Muß ich heute machen. Erst einmal wieder den VPN downloaden.


----------



## HanFred (30. Juni 2016)

Scholdarr schrieb:


> Nuuvem verkauft nicht an deutsche Kunden. Du verstößt gegen deren Geschäftsbedingungen. Was denkst du wohl, warum die deutsche IPs blocken?


Und was genau sollten fremde Geschäftsbedingungen mit den PCGames-Forenregeln zu tun haben?  Es ist nicht illegal, gegen Geschäftsbedingungen zu verstossen. Die gehen nur den Händler und den  Kunden etwas an.


----------



## Scholdarr (30. Juni 2016)

HanFred schrieb:


> Und was genau sollten fremde Geschäftsbedingungen mit den PCGames-Forenregeln zu tun haben?  Es ist nicht illegal, gegen Geschäftsbedingungen zu verstossen.

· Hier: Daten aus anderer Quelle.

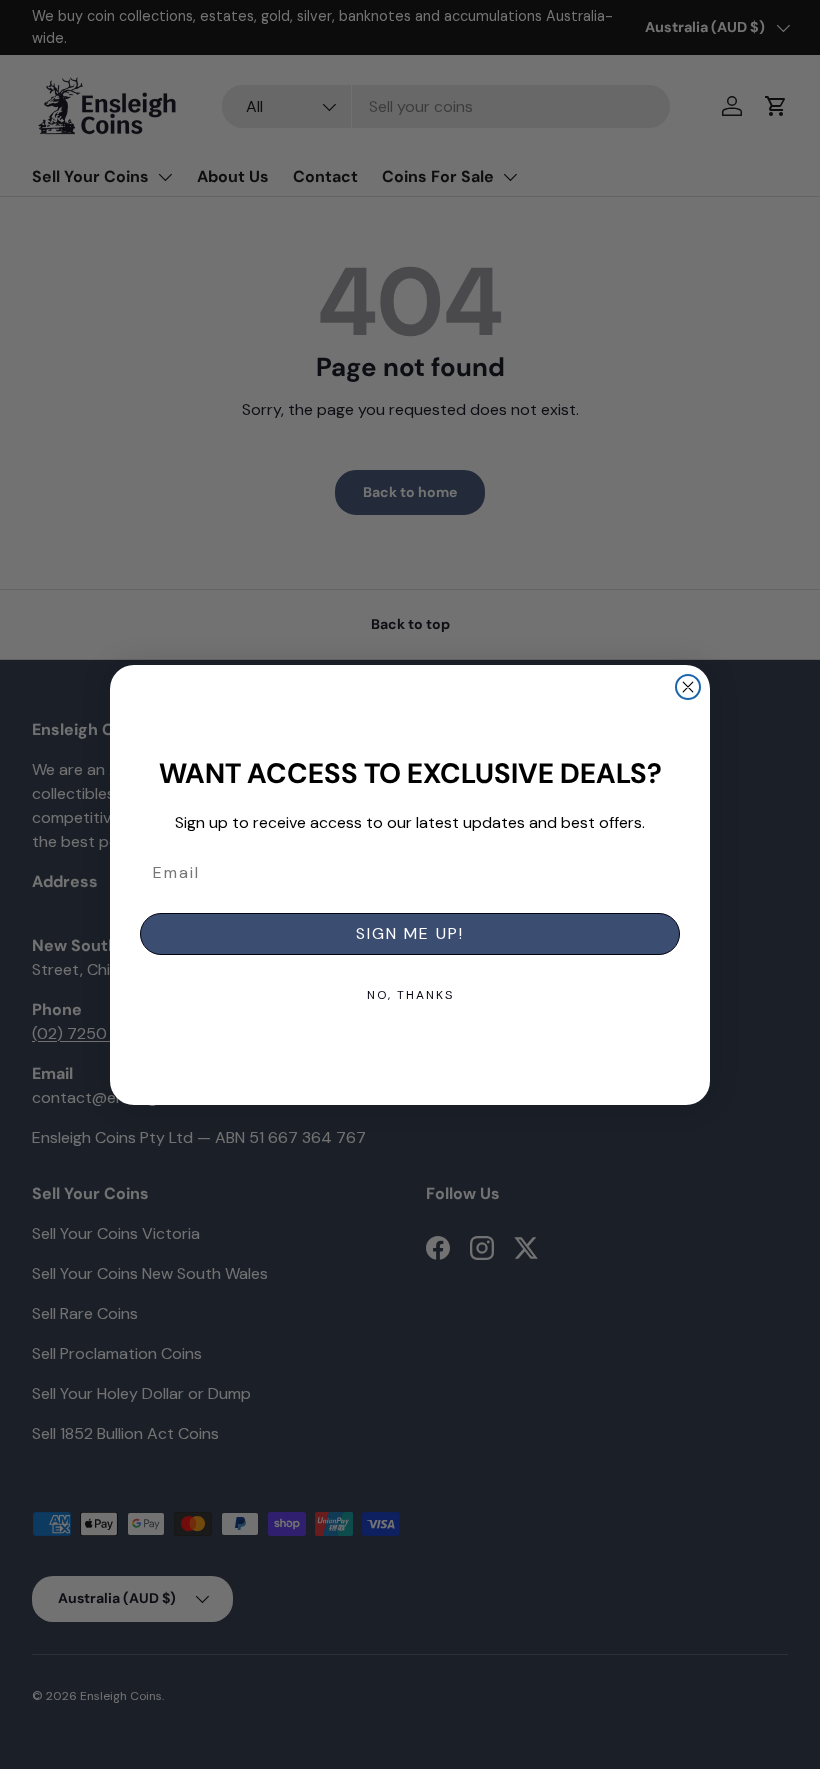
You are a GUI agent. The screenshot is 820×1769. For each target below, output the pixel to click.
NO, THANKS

Die gehen nur den Händler und den  Kunden etwas an.


Das sehe ich etwas anders, wobei das rechtlich zugegebenermaßen eine Grauzone ist.


----------



## Rabowke (30. Juni 2016)

Scholdarr ... folgendes Beispiel:

Fragt jemand nach einer Webseite für .torrents, um sich Spiele runterzuladen, wird der Thread geschlossen. Fragt jemand nach der Benutzung eines .torrent Clients, wird ihm geholfen.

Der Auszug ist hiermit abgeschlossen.